Customs and Habits
The Gaoshans are monogamous and patriarchal in family system, though the Amei tribe still retains some of the vestiges of the matriarchal practice. Commune heads are elected from among elderly women and families are headed by women, with the eldest daughter inheriting the family property and male children married off into the brides' families. In the Paiwan tribe, either the eldest son or daughter can be heir to the family property. All the Amei young men and some of the Paiwan youths have to live in a communal hall for a certain period of time before they are initiated into manhood at a special ceremony.
Gaoshan clothes are generally made of hemp and cotton. Men's wear includes capes, vests, short jackets and pants, leggings and turbans decorated with laces, shells and stones. In some areas, vests are delicately woven with rattan and coconut bark.
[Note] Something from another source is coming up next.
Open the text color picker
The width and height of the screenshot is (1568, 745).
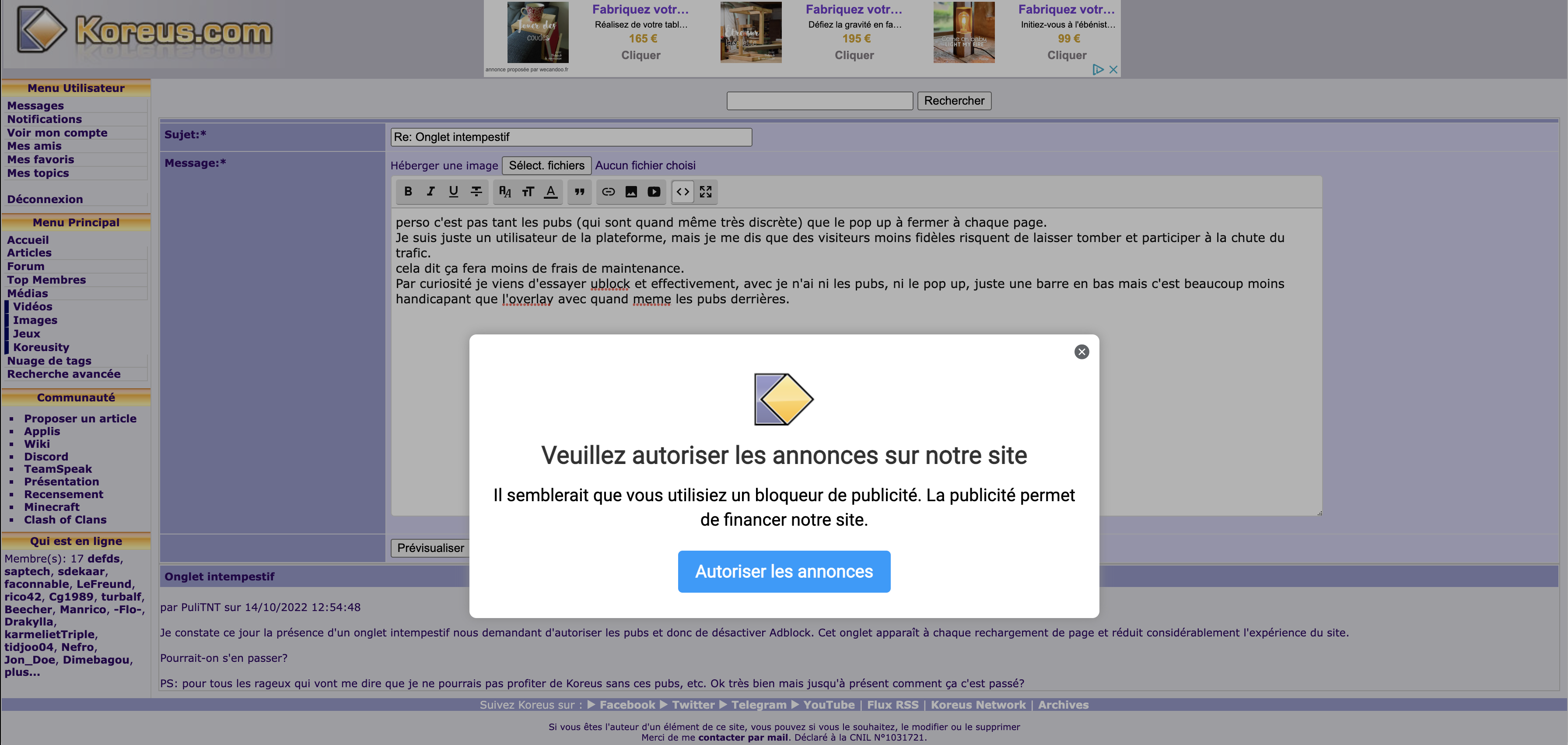[x=550, y=192]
Women wear short blouses with or without sleeves, aprons and trousers or skirts with ornaments like bracelets and ankle bracelets. They are skilled in weaving cloths and dyeing them in bright colors and they like to decorate sleeve cuffs, collars and hems of blouses with beautiful embroidery. They also use shells and animal bones as ornaments. In some places, the time-honored tradition of tattooing faces and bodies and denting the teeth has been preserved. Some elderly Gaoshan women, though having lived on the mainland among the Han people for many years, still take pride in their distinctive embroidery.
For transportation in rugged terrain, the Gaoshans have built bamboo and rattan suspension or arch bridges and cableways over steep ravines. They are also highly skilled in handicrafts. Their rattan and bamboo weaving, including baskets, hats and armors, pottery utensils, wooden mortars and pestles and dugout canoes are unique in design and decoration. In the mountains, the Cao and Bunong tribes are experts in tanning hides, while the Taiya tribe makes excellent fishing nets.
Songs and dances are very much a part of Gaoshan life. On holidays, they would gather for singing and dancing. They have many ballads, fairy tales, legends, odes to ancestors, hunting songs, dirges and work songs. Instruments include the mouth organ, nose flute, and bamboo flute. One musical form unique to the Gaoshans is a work song accompanying the pounding of rice.
Gaoshan art includes a great deal of carving and painting of human figures, animals, flowers and geometric designs on wooden lintels, panels, columns and thresholds, musical instruments and household utensils. Hunting and other aspects of life are also depicted, and figures with human heads and snake bodies are a common theme.
The Gaoshans are animists who believe in immortality and ancestor worship. They hold sacrificial rites for all kinds of occasions including hunting and fishing. The dead are buried without coffins in the village graveyard. There are vestiges of the worship of totems -- snakes and animals -- and certain taboos still remain.